I have concluded, over time, that local coolness stems in large part from a provincialism and insecurity that often characterize people and places not sure of themselves. We obsess over our local culture and whether it is leading edge. Will loss of the Sonics mean we are not a big-time city? Are we as culturally advanced as we think we are? Are not WTO demonstrators simply flower children expressing their right to dissent? Will Seattle be world class if it does not squander billions on a light rail system far more expensive than ordinary bus transit? If we build more and taller skyscrapers, will that make us seem truly big time? When public issues are discussed, local elected and civic leaders, and media as well, often seem aggressively ignorant of experience elsewhere. Ignorance leads to insecurity which leads to standoffishness.

There remains another factor which I recognize in myself. The forests, water, brilliant sunsets and our natural surroundings make this a place to enjoy without having a large number of superficial friends. One needs only family, a handful of true friends, and the nature which surrounds us. At times, nature itself is enough.

This can be tough on newcomers. For those bothered by it, I commend a strategy of forgetting one's immediate neighbors or workplace colleagues, if they do not offer friendship, and finding affinity with those who share
your interests, ranging from baseball to music to fishing to volunteer work, wherever you find them. In time you will find them.

Posted Tue, Mar 3, 3:52 p.m. Inappropriate

I'm a native, but also a transplant in a sense. After high school in the 1970's I left the state for college in Oregon.
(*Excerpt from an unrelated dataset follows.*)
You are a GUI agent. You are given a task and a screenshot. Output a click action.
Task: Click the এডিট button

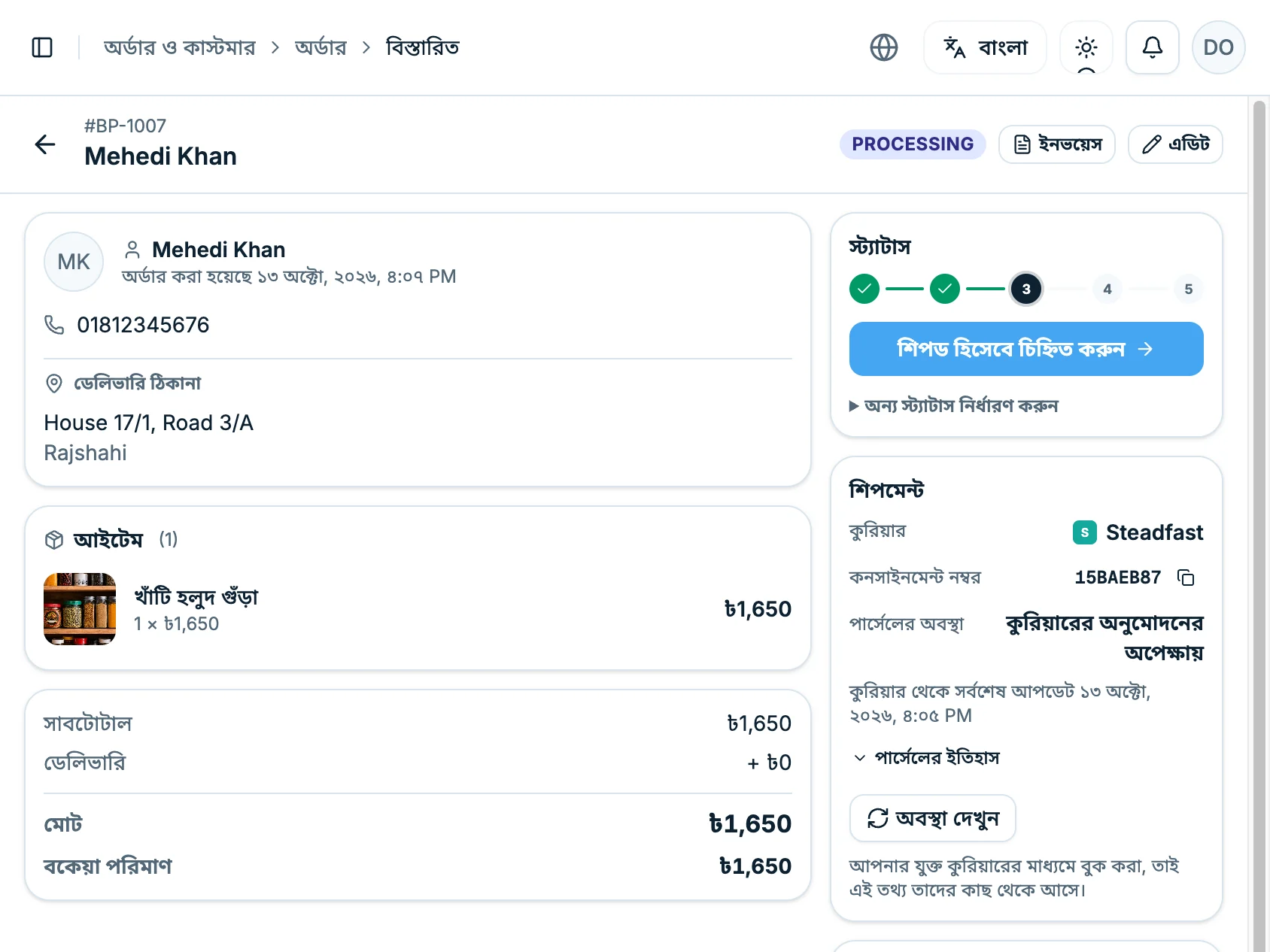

Not much different there. Then in the late 1980's we moved to Buffalo NY. What a culture shock - never had I been around so many people of non-Scandanavian heritage. At first the "in your face" approach to discussions freaked me out, but eventually I learned to stop being so passive/aggressive and speak my mind. It was honest and refreshing.

We only lived there for 8 years before moving back to Seattle. In those 8 years we made some of the deepest, most meaningful friendships of our lives (and they are still active). It's just as dark there and a lot colder and snowier, so the weather excuse doesn't work. We've lived in Seattle for 12 years and have yet to make friendships of such depth. And I've found my direct approach to discussion hasn't served me well at work, either. (If I were a man, of course, I would be labeled assertive, but you can imagine the adjectives I get instead.)
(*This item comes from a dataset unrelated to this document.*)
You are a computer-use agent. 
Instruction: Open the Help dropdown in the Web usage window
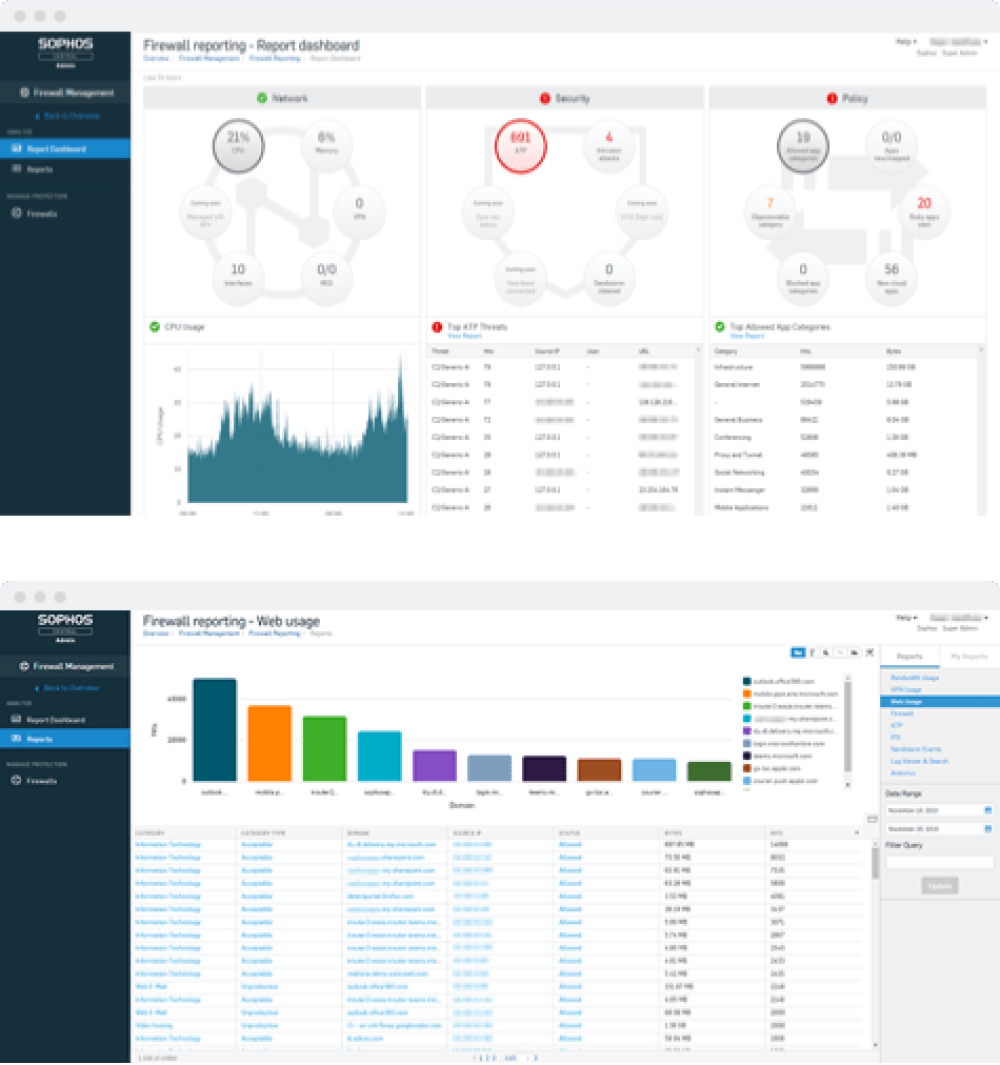(x=907, y=619)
I love Washington - I was so happy to be able to come home after 20 years -but I know how the transplants feel.

lindacs

Posted Tue, Mar 3, 7:09 p.m. Inappropriate

I moved here from Atlanta seven years ago and prior to that I lived for many years in Texas and Florida. I have to agree with Mossback: this place is full of cold fish and I'm not just talking about the salmon.

Never has it been so difficult to make friends and, no, I'm not a stalker, weirdo or overly aggressive in the pursuit of companionship. Before you native Seattleites whisper politely, "Why don't you just leave if you don't like it?", I've made a good life here. The natural splendor, the (up until now) decent job opportunities and the real friendship of like-minded laid-back transplants, including my boyfriend, make Seattle a wonderful place to call home.
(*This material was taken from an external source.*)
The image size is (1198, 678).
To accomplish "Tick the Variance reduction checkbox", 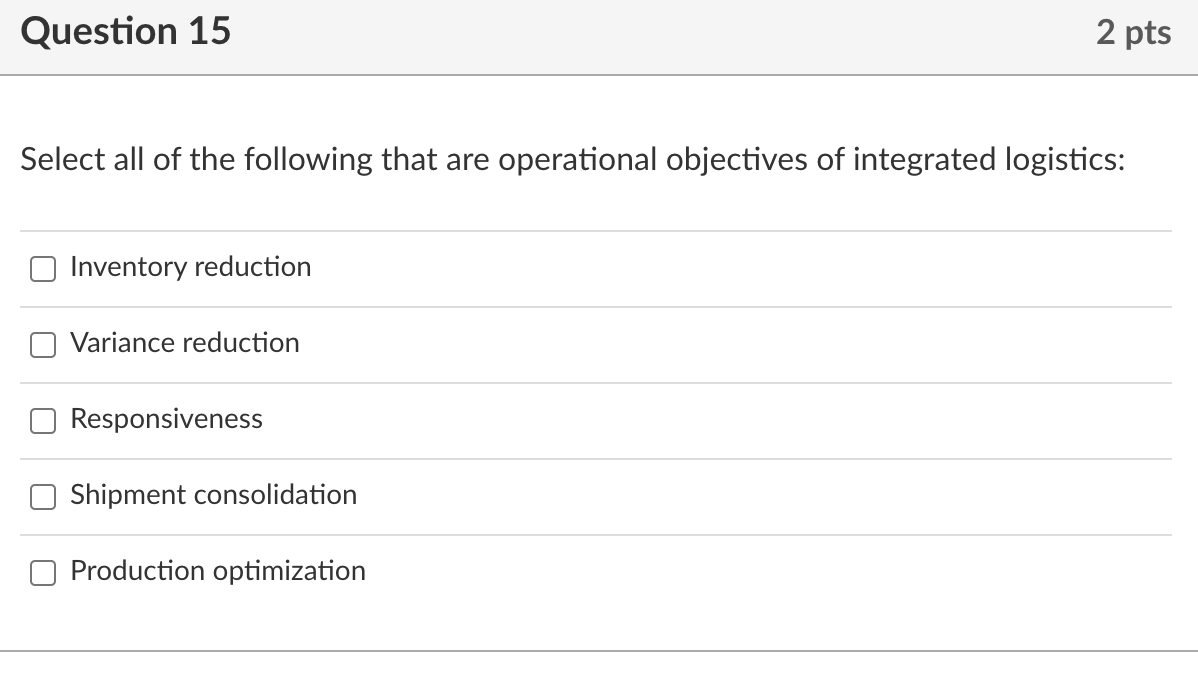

Here's an idea, natives: if you gave newcomers the time of day or even made eye contact, who knows, you may find that you like us. If not, it's no big deal. I won't miss the passive-aggressive xenophobia one bit.

Posted Tue, Mar 3, 8:09 p.m. Inappropriate

The truth is that most human beings only have 3-6 true social intimates. Everyone else, including extended family members, is an acquaintance of varying degrees of closeness. I don't find evidence that Seattle is much different in that regard from other places I have been.

I do think there is a quality here that could be viewed as passive/aggressive, and it could be related to the Japanavian influence. Neither group usually ever wants to give offense to strangers. We, therefore, tend to show a very superficial kindliness to strangers, even when they are being, by our lights, extremely offensive. Instead of being confronted, they are dealt with politely and then avoided. I think natives also are suspicious or put off by friendly aggressiveness, and loud bonhomie; we wonder what might be wanted of us that we can't deliver, and so drift away, quietly. Perhaps our initial polite friendliness gets interpreted by non-natives as a desire to get closer, and so inspires some aggressive friendliness from a newbie, when it is really a desire to not give overt offense.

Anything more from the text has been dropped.